Horlama, okul başarısını düşürebilir

Prof. Dr. Refika Ersu, çocukların okul başarısı için kaliteli uyku, sağlıklı beslenme kadar önemli olduğunu belirtti.

 "Horlama" denilince akla ilk olarak yetişkinler gelse de, bu rahatsızlık çocuklarda da görülebiliyor. Çocukların horlamasının, genellikle masum sayılmasına rağmen, okul başarısızlığından, davranış problemlerine kadar pek çok soruna neden olabileceği bildirildi.

Memorial Ataşehir Hastanesi Çocuk Göğüs Hastalıkları Bölümünden Prof. Dr. Refika Ersu, yaptığı yazılı açıklamada, çocuklarda görülen horlama ve tedavisi hakkında bilgi verdi.

Horlamanın, yumuşak damak ve çevresindeki yapıların titreşimi sonucu oluştuğunu ve uyku sırasında üst hava yolunun daraldığını gösterdiğini ifade eden Ersu, tıkanma sadece horlamaya yol açıyor ve başka bir sorun oluşturmuyorsa önemli olmayabileceğini belirtti.

Ancak bunun önemli sonuçlara yol açabilecek uyku apnesinin bir göstergesi de  olabileceğine dikkati çeken Ersu, uyku apnesinin, uyku sırasında tam veya kısmi hava yolu tıkanması sonucunda, normal solunumun ve uyku yapısının bozulması olduğunu kaydetti.

Tıkayıcı uyku apnesi sendromunun, yeni doğan döneminden ergenliğe kadar her yaş grubunda görülebileceğini, en sık 2-6 yaş arasındaki çocuklarda bademcik ve geniz eti büyümesine bağlı olarak oluştuğunu belirten Ersu, şunları bildirdi:

"Okul başarısı için kaliteli uyku, sağlıklı beslenme kadar önemlidir. Uyku apnesi sendromu olan çocuklarda sık uyanmalar ve oksijen düşüklüğü uyku kalitesini etkileyebilir. Birçok bilimsel çalışma uyku apnelerinin, okul başarısında düşüşe ve davranışsal sorunlara yol açabileceğini göstermektedir.

Uyku apnesi, büyüme ve gelişmenin bozulması, geceleri idrar kaçırma, öğrenme bozuklukları, zihinsel faaliyetlerin olumsuz etkilenmesi gibi şikayetlere yol açabilir. Hatta kalp yetersizliğine kadar gidebilmektedir. Üst solunum yolları enfeksiyonları sırasında ortaya çıkan basit horlamanın zararı yoktur. Ancak çocuklar hasta olmamalarına rağmen horluyor ve geceleri nefesleri duruyorsa (uyku apnesi), bu durum ortada ciddi bir sorun olduğu anlamına gelmektedir."

- "Sigara dumanına maruz kalan çocuklar risk altında"

Prof. Dr. Refika Ersu, ailesinde apne hikayesi olan, evde sigara dumanına maruz kalan ve erken doğan çocuklarda hastalığın daha yüksek görüldüğünü bildirdi.

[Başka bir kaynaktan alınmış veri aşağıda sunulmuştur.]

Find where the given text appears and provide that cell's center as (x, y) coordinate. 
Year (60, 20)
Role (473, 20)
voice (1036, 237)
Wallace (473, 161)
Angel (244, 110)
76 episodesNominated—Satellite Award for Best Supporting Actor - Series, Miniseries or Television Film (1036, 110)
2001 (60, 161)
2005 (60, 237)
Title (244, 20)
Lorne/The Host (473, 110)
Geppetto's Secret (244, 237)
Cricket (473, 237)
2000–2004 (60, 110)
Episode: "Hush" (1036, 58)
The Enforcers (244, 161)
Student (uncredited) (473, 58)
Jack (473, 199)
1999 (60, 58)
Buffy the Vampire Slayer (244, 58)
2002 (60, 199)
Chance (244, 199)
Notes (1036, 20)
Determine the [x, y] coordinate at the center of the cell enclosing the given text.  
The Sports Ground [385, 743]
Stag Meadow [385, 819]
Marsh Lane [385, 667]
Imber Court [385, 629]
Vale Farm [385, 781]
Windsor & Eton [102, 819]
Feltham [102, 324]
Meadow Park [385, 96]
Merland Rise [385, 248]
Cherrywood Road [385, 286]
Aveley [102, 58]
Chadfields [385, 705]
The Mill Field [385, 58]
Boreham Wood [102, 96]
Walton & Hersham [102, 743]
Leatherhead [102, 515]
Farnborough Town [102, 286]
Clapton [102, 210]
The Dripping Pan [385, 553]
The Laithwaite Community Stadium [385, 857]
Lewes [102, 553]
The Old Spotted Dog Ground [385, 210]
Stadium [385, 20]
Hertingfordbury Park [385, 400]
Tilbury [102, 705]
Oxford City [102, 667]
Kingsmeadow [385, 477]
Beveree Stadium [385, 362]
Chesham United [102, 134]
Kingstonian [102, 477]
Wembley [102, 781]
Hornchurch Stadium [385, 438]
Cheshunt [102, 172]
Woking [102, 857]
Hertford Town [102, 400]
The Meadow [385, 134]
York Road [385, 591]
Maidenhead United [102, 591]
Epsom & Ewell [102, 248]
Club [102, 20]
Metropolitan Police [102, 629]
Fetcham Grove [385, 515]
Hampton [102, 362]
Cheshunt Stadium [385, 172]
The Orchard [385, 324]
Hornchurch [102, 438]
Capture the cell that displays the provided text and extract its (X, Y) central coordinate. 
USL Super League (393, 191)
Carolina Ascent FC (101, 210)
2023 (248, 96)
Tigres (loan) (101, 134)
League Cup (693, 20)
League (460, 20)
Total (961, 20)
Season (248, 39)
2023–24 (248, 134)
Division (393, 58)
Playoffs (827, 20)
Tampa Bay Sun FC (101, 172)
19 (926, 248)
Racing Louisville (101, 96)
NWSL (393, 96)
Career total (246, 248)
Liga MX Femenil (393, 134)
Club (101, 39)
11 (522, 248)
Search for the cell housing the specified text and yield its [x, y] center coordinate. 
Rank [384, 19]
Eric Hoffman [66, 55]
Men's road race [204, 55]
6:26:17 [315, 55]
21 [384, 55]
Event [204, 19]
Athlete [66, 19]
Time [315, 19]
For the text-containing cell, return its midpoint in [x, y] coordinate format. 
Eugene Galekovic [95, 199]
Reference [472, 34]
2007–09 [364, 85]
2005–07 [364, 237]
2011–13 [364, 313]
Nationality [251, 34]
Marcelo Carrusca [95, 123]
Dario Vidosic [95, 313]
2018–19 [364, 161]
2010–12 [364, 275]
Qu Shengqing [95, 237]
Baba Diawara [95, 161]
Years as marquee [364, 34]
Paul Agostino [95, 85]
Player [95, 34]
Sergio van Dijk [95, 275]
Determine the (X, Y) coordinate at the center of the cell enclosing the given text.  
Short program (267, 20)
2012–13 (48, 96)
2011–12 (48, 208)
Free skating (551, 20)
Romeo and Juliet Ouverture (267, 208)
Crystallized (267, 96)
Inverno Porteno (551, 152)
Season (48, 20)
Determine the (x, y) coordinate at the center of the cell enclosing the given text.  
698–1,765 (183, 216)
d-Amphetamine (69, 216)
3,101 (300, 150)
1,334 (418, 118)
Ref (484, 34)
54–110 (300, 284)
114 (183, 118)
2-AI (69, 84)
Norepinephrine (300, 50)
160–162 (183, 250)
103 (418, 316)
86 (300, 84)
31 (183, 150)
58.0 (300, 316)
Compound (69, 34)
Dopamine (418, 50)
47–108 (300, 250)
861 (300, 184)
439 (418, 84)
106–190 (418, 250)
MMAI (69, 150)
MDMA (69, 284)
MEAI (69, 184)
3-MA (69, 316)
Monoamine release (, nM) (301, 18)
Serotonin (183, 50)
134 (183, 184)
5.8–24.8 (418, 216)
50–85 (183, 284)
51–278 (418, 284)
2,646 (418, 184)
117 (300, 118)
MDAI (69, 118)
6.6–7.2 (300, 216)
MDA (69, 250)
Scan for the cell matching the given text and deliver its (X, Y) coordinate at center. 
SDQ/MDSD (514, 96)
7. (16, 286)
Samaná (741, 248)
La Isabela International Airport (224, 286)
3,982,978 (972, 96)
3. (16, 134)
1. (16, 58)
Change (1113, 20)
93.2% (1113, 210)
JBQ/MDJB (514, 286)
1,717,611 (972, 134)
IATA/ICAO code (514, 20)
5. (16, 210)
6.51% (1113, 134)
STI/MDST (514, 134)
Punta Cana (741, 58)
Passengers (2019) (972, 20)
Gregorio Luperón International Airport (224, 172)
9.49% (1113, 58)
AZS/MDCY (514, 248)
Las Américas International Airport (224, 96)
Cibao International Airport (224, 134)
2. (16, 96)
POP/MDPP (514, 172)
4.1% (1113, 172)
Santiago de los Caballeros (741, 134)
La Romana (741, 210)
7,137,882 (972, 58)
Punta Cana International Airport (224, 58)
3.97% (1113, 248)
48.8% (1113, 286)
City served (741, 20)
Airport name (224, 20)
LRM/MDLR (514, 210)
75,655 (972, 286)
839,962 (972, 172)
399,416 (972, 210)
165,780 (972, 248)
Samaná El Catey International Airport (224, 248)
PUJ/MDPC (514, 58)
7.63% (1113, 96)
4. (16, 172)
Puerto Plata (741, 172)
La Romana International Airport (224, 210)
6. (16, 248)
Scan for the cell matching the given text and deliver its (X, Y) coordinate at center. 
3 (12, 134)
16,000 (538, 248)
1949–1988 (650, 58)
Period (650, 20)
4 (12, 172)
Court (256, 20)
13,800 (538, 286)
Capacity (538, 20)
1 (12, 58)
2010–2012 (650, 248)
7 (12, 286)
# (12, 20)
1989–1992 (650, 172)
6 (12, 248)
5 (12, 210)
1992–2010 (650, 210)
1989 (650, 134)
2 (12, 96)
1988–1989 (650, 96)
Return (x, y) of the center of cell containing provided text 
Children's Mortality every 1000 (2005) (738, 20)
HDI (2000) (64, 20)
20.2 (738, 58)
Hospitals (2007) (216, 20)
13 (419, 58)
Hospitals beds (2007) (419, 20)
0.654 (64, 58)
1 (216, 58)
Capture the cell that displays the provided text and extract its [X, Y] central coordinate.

Bademcik ve geniz eti büyüklüğünün, uyku apnesi açısından en önemli risk faktörleri olduğuna değinen  Ersu, şunları kaydetti:

"İstanbul'da, ilkokul çağındaki çocukları kapsayan bir çalışmada, kronik horlama sıklığı yüzde 7 olarak belirlenmiştir. Ancak her horlayan çocukta uyku apnesi görülmediği de bilinmesi gereken bir gerçektir.

Çocuğunuz hasta olmadığı zamanlarda da horluyorsa, uykuda nefes almakta zorluk çekiyorsa, uyku sırasında huzursuzsa, terlemesi ve geceleri idrar kaçırması varsa mutlaka bir uzmana başvurulmalıdır.

Eğer çocuğunuz hep ağızdan nefes alıyor, sık sık üst solunum yolu enfeksiyonu geçiriyor, devamlı burnu akıyor, tekrarlayan orta kulak iltihabı oluyor ve duyma sorunları yaşıyor ise ilk olarak uyku apnesi akla gelmelidir. Çocuklarda, büyük geniz eti ve bademcik iştahta azalma, yutma güçlüğü, sık bulantı kusmalara neden olabilir."

-"Uykudaki bulgular önemli"

Ebeveynlerin verdiği bilgiler doğrultusunda, çocuğun detaylı kulak burun boğaz muayenesinin yapılması, kafa grafiklerinin çekilmesi, hastanın uyku sırasında izlenmesi ya da uyku video görüntülerinin seyredilmesinin hastalıkla ilgili bir fikir verebileceğini, ancak bunun kesin tanı için yeterli olmadığını belirten Ersu, kesin tanının, uyku testi (polisomnografi) ile konulduğunu kaydetti.